A filmografia que ele nos deixa aos 77 anos é plural, contrastada, transe bem marcado entre o épico (“1900”), o lirismo (“Os sonhadores”), a psicanálise (“La luna”, “O último tango em Paris”) e a política (“O conformista”). E há mais, do bem, do mal e do mau, e do sentir, do não querer e fazer, há mais de onde veio isso tudo que é obra-prima.

Bertolucci com seus filmes faz legítima reivindicação da visualidade cinematográfica enquanto busca autoral de novas respostas a indagações de sempre sobre cismas da história (para além do descritivo fenomenológico), o porquê do mal-estar da civilização (o trauma além da alma), os sentidos da poesia (conceito, processo, compromisso) e as razões da modernidade (arbitrariedades do signo, comunismo, mutações do sujeito, ímpetos revolucionários, burguesismo,  historicidade, psicodelícias…).

Nos anos 1970, Bertolucci escandaliza o mundo com o “O último tango em Paris”. O filme é reflexão poderosa sobre as camadas de energias, atitudes e buscas que nos (de)compõem. Na história. Frente ao espelho. Na memória esfiapada dos dias cinza.

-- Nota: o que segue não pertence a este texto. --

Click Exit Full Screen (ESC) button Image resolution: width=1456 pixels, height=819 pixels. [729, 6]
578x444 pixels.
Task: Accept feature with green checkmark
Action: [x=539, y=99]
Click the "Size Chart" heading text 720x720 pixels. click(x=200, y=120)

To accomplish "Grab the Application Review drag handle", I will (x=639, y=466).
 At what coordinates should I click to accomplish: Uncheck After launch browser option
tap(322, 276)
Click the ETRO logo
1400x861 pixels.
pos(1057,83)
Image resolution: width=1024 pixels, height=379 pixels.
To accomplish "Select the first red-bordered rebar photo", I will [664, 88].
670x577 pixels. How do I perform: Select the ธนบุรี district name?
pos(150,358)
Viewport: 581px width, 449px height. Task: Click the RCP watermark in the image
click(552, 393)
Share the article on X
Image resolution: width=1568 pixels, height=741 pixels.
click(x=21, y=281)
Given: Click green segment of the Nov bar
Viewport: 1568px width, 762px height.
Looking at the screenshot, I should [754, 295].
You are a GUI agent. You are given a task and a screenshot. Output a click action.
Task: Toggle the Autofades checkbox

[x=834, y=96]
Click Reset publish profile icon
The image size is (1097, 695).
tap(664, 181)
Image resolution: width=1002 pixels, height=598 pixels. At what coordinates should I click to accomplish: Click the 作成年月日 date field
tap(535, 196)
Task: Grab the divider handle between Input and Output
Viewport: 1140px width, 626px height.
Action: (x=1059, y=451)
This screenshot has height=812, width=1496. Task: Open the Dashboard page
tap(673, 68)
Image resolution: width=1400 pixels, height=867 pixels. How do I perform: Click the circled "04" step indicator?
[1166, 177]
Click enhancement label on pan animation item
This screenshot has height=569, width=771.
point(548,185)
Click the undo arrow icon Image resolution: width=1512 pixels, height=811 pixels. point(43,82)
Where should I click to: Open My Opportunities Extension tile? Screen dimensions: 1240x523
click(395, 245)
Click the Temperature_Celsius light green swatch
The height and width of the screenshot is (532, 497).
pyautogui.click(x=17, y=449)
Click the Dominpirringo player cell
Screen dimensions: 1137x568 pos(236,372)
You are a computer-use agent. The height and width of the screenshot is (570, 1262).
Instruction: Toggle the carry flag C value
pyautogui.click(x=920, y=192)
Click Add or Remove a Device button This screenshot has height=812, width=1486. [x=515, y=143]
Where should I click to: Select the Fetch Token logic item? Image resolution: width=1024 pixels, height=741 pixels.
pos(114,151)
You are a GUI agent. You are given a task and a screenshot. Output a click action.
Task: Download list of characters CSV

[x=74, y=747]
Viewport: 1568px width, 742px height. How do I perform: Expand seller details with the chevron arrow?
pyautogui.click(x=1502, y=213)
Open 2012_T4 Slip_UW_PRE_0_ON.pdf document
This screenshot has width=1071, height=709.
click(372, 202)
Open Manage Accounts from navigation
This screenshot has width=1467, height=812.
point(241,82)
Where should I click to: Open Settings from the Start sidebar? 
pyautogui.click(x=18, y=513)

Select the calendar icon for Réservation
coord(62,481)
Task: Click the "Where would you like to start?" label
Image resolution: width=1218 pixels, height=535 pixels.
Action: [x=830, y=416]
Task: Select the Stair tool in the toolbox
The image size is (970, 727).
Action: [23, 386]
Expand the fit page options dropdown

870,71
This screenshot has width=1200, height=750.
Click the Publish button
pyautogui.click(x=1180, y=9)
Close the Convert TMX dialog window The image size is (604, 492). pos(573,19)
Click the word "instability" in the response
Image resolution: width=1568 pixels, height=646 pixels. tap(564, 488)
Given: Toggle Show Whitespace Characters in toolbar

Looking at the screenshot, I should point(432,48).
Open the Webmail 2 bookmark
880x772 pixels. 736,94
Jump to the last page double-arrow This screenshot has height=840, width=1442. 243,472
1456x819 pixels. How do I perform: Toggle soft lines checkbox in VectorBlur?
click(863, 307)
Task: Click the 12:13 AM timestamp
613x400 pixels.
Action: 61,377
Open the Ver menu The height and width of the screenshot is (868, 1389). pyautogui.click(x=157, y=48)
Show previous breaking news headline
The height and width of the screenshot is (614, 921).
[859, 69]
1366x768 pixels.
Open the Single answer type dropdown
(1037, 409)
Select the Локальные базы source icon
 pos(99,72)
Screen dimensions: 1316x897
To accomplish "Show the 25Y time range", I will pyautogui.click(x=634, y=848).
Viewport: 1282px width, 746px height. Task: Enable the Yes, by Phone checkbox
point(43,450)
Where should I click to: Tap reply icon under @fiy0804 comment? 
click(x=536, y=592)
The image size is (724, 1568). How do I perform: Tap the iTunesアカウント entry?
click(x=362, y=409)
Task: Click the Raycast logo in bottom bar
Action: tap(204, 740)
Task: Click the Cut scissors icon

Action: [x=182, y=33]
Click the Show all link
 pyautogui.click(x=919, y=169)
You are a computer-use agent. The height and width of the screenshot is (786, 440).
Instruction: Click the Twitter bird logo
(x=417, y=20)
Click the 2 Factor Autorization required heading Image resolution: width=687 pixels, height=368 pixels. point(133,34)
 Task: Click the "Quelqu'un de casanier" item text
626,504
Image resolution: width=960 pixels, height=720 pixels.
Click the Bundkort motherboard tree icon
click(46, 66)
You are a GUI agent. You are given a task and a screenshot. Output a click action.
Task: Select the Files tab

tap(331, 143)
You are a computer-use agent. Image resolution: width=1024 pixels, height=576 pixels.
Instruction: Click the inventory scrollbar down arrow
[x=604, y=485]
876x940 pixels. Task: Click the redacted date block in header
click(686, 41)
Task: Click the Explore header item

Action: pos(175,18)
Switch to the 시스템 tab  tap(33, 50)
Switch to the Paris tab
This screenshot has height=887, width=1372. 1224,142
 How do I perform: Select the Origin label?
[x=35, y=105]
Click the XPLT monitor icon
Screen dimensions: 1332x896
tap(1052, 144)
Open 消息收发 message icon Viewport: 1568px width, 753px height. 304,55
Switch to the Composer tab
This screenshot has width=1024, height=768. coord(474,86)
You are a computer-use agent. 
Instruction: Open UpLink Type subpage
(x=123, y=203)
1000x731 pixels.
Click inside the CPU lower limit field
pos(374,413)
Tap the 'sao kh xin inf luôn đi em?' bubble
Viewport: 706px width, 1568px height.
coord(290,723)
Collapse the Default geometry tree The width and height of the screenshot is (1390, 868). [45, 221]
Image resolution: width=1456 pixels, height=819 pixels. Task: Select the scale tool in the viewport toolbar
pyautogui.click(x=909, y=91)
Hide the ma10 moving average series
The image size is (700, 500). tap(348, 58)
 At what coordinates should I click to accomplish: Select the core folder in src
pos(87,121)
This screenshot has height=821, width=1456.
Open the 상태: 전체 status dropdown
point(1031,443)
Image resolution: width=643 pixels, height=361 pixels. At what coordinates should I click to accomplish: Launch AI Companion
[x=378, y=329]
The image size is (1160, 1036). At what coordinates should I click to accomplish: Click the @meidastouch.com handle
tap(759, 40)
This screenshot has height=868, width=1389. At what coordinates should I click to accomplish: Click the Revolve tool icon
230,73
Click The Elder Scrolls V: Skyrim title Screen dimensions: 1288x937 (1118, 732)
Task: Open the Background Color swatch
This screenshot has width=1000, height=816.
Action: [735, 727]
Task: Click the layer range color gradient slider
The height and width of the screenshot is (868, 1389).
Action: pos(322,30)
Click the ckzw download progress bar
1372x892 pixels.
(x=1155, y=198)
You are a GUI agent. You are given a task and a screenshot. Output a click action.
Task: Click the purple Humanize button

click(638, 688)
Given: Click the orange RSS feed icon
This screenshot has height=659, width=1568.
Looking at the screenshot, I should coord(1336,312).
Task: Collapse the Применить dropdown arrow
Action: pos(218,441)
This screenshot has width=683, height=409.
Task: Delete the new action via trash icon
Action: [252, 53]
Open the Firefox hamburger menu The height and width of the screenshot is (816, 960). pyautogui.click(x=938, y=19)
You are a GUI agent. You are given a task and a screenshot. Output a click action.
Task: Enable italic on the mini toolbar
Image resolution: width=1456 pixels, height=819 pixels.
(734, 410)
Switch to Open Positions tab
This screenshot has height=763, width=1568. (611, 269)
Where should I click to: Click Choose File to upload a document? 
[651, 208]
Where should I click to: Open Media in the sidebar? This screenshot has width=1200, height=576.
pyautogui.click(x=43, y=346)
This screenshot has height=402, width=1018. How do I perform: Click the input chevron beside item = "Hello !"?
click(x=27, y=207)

Fala de gente em colapso. Da ansiedade a bordo do ideal que espinha e fere.  Do ser para o outro na anomia da coletividade maquínica. Ser à deriva batendo as calçadas do tédio.

Reflexão amparada na ideia do desejo como “isso” formulador da individualidade, o que plasma o impulso que se desdobra em ato são, também em abismo.  O erótico, natureza ritualizada, à caça das zonas de conforto e equilíbrio para além dos pactos convencionais da racionalidade operativa do cotidiano.

A sexualidade crua, antes ousada e provocativa, hoje tida por inconsequente queda adolescente – problemática sanha invasiva que soa como metáfora da sujeição, da violência, do aleatório autofágico persiste como reverência ao conflito e ao confronto nos anos 1970 da contracultura em purgação.

Bertolucci estabelece uma nova cartografia do espaço cinematográfico agindo como o narrador épico por excelência. Em “1900”, o sentido da epopeia é ressignificado a partir de um interessante diálogo entre a panorâmica fílmica descritiva e a panorâmica de acompanhamento em movimentos que experimentam a perspectiva florentina em princípios do século XV: inovação e transformação numa só cápsula. Forma simbólica porque funcional. Mas funcional porque simbólica.

O fluxo do olhar nesse filme, repleto de âncoras especiais de atração para operações mentais e sensíveis na fruição da imagem, sintetiza a grandeza do designer que foi acusado de burguês por força da impregnação sensual das imagens entre a decadência e o mítico e a permanência desse que foi um grande criador do século XX. Brunelleschi não teria trabalhado melhor a herança renascentista da arte italiana projetando-a para a entropia da pós-modernidade. Bertolucci, um épico no auge do capitalismo, disse muito e certo sobre as incertezas dos nossos dias.